# Slate



## sawman88 (Sep 29, 2008)

where do people find their slate? i has some that was left over from my moms path that she made but sadly that source has been depleated. and i can NOT justify going to the garden store and paying per pound for rocks. so where do you MTS nerds get them ?


----------



## ameekplec. (May 1, 2008)

I bought a lot of slate from the LFS, and a few from hardware stores or tile shops (broken tiles are cheap, since they can't sell them).

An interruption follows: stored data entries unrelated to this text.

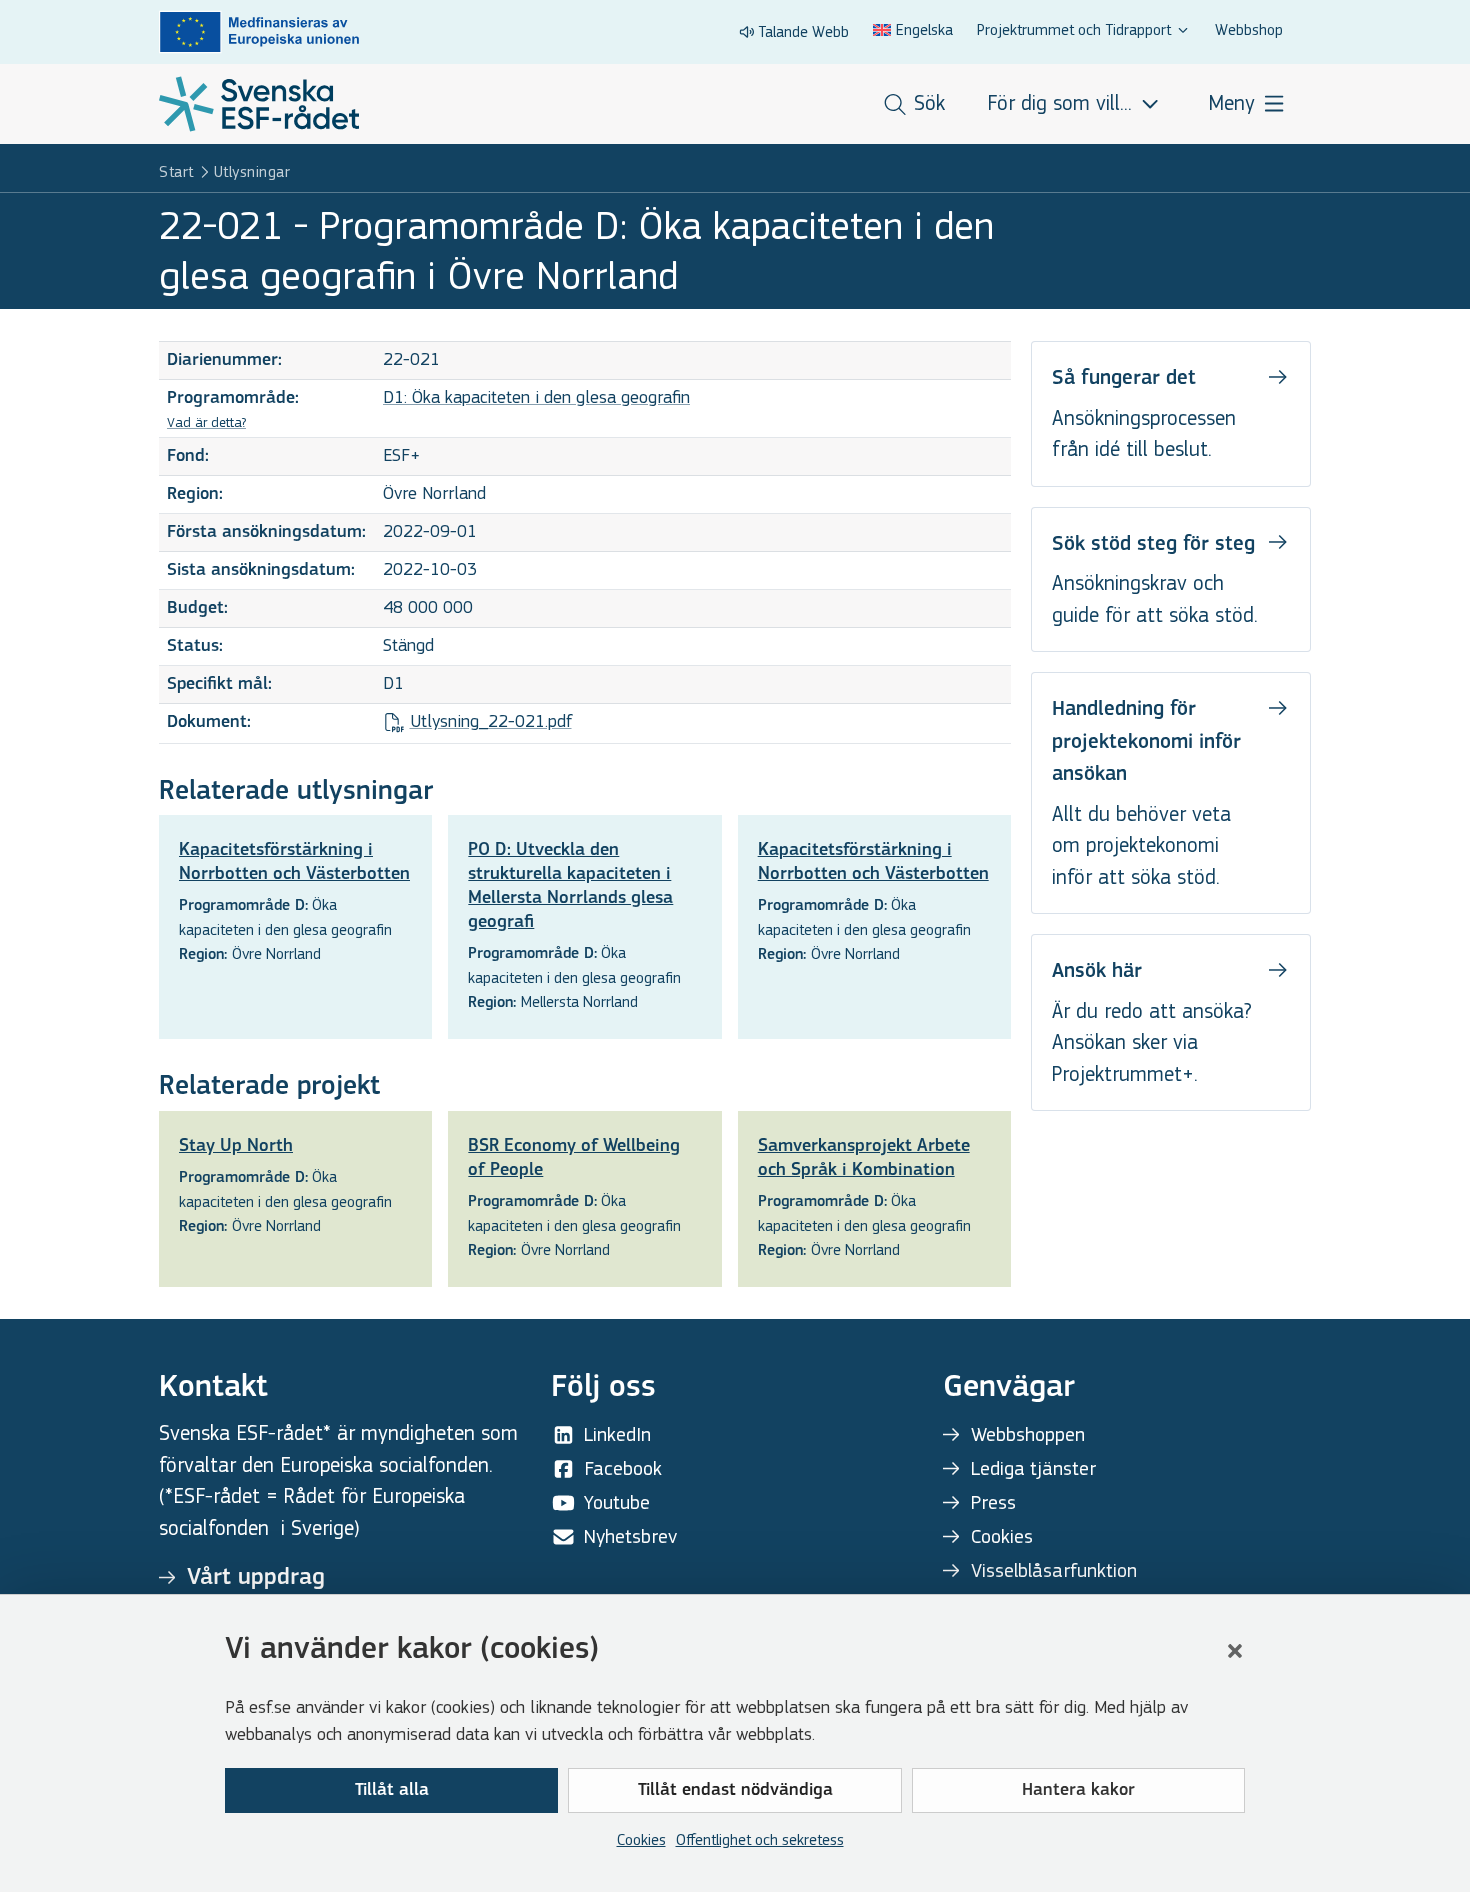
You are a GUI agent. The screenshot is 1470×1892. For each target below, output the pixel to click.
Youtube (617, 1502)
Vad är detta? (206, 422)
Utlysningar (252, 171)
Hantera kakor (1078, 1791)
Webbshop (1249, 29)
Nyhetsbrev (630, 1536)
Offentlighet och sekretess (760, 1839)
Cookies (641, 1839)
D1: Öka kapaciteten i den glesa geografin (536, 397)
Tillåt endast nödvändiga (735, 1791)
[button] (1235, 1651)
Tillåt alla (392, 1791)
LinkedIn (617, 1434)
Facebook (623, 1468)
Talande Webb (803, 31)
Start (176, 171)
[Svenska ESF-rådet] (259, 104)
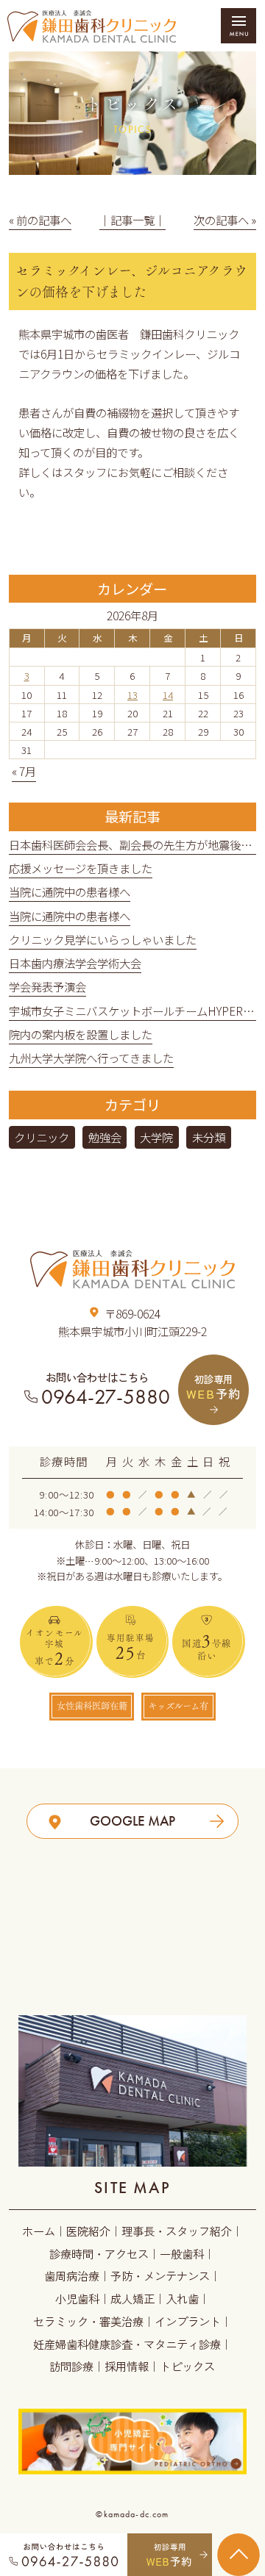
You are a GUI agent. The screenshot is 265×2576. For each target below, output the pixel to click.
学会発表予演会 (47, 986)
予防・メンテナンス (160, 2275)
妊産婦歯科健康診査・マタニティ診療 (127, 2344)
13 (132, 694)
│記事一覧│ (132, 220)
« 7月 (24, 771)
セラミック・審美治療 (88, 2321)
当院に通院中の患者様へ (69, 891)
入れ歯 (182, 2298)
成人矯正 (132, 2298)
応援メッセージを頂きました (80, 868)
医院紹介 (88, 2230)
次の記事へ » (225, 220)
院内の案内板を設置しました (80, 1034)
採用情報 (127, 2366)
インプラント (188, 2321)
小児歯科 (77, 2298)
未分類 (208, 1137)
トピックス (187, 2366)
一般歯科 (182, 2253)
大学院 (156, 1137)
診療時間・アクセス (99, 2253)
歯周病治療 (71, 2275)
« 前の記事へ (40, 220)
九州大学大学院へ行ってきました (91, 1058)
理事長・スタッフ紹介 (176, 2230)
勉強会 (104, 1137)
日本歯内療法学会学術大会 (75, 963)
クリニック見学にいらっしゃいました (103, 939)
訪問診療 (71, 2366)
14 (168, 694)
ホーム (38, 2230)
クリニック (41, 1137)
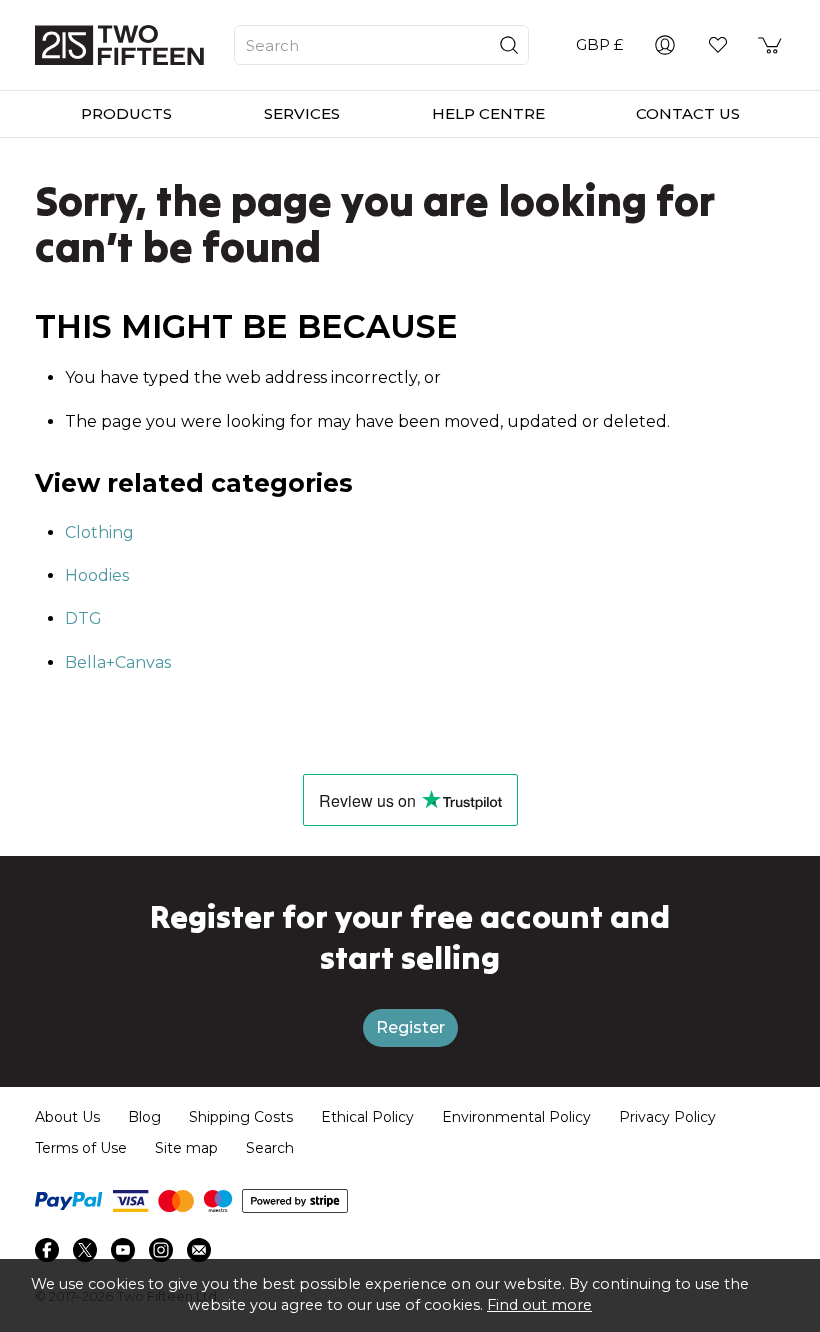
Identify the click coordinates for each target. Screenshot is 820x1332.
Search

Check out this place too. All you can grab slate for $25.
http://toronto.kijiji.ca/c-buy-and-...vailable-Great-For-Projects-W0QQAdIdZ45353074


----------



## sawman88 (Sep 29, 2008)

jesus thats alot of slate man. unfortunally i live in london about 2 hours from toronto. but that might even be worth the trip $25 for a life time supply of slate. haha i could even bring some to the auctions .


----------



## ameekplec. (May 1, 2008)

try stone retailers for landscaping. I'm sure it's a hell of a lot cheaper than at the LFS. Possibly gardening centers?


----------



## Cory_Dad (Apr 18, 2008)

Hm, Betz Cut Stone on Kennedy Road, Scarberia just north of Finch?


----------



## planter (Jun 9, 2008)

try grabbing some from home depot. They often have broken slate tiles there. Just ask for some samples and they might give you some for free.


----------



## sawman88 (Sep 29, 2008)

actually i ment i cant bring myself to paying for slate at a garden store, there is NOOOOOOOOOO way i woubl buy slate at a LFS. im not that friggen rich. ii got some rocks under the town bridge. i dont know if it was stealing or not eek... they are outside? in the ditch. im going to keep my eye open for slate though.. in sarnia the park retainer wall was made out of slate and iw as there this weekend and heartbroken to hear that all the big flaking slate boulders were replaced with massive concrete blocks. eww....


----------



## Sunstar (Jul 29, 2008)

I think I would get those slates if I had a way of getting there. Garden center. I must keep that in mind.


----------



## sawman88 (Sep 29, 2008)

well i FINIAILLY found my rocks.. for free mind you . it isnt slate but its thinly sliced rocks so good for cave making . there is a park in sarnia "dow park" thats entire antierosion is made up of tocks that have over time become slices.. so hopefully sarnia doesnt fall death to the lake becuse i "borrowd" 50lbs of rock from the 50000000 tons that were there


----------